# INPUT FOR THIS TASK
----

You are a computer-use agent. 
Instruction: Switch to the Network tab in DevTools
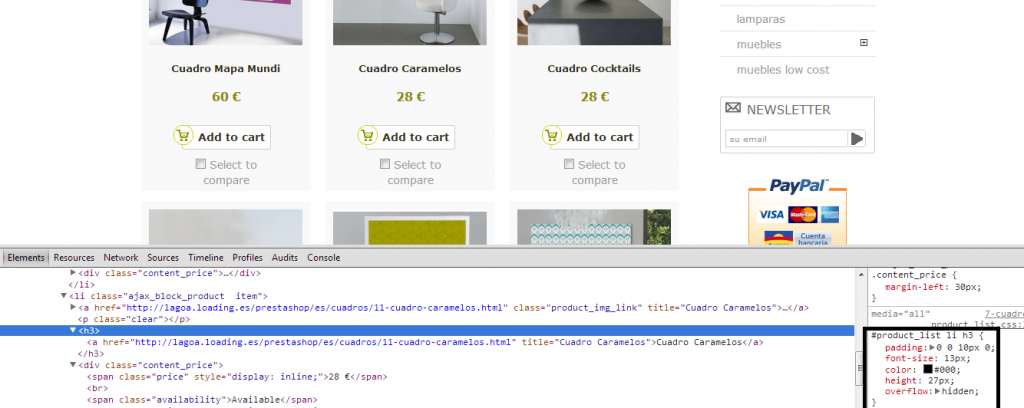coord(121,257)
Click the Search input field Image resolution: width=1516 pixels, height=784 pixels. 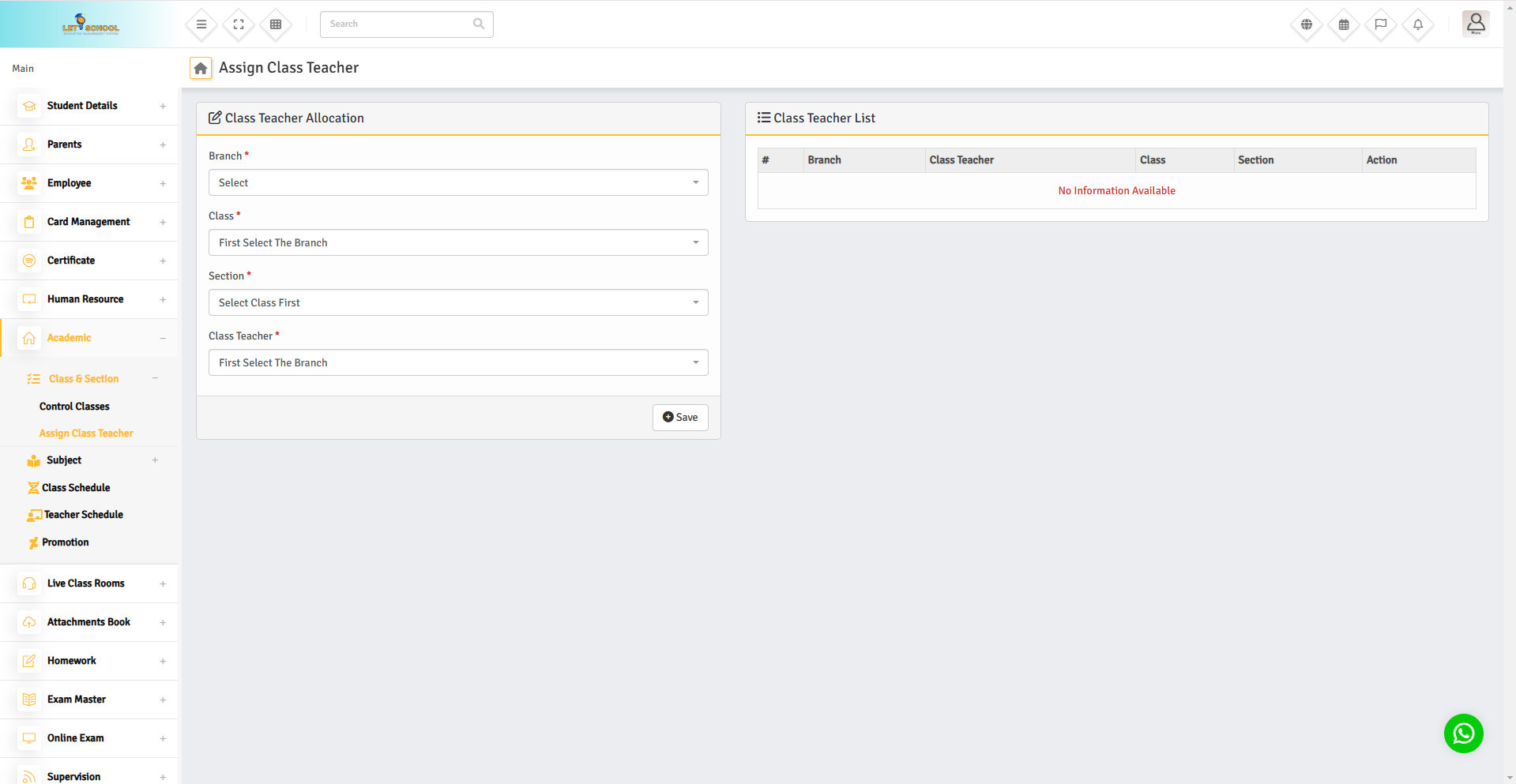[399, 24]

----

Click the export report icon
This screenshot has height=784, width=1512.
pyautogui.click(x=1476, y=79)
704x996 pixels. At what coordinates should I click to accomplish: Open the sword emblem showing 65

----

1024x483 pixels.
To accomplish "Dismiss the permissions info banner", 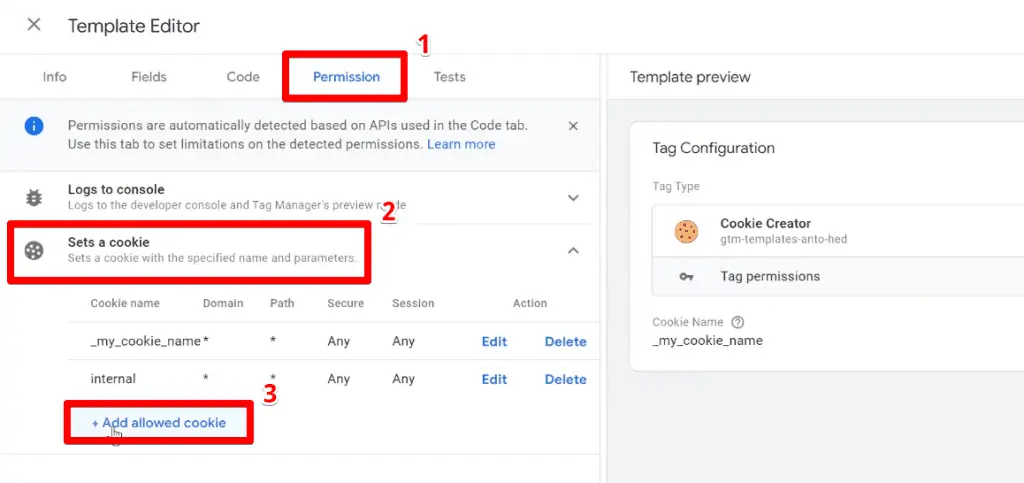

----

# PROBLEM REQUIREMENTS
Work from the entries above. Set down exactly and only the lines from the line with "1024x483 pixels." to the line with "the permissions info", both included, and leave the pictures out.

# ANSWER TO THE EXERCISE
1024x483 pixels.
To accomplish "Dismiss the permissions info banner", 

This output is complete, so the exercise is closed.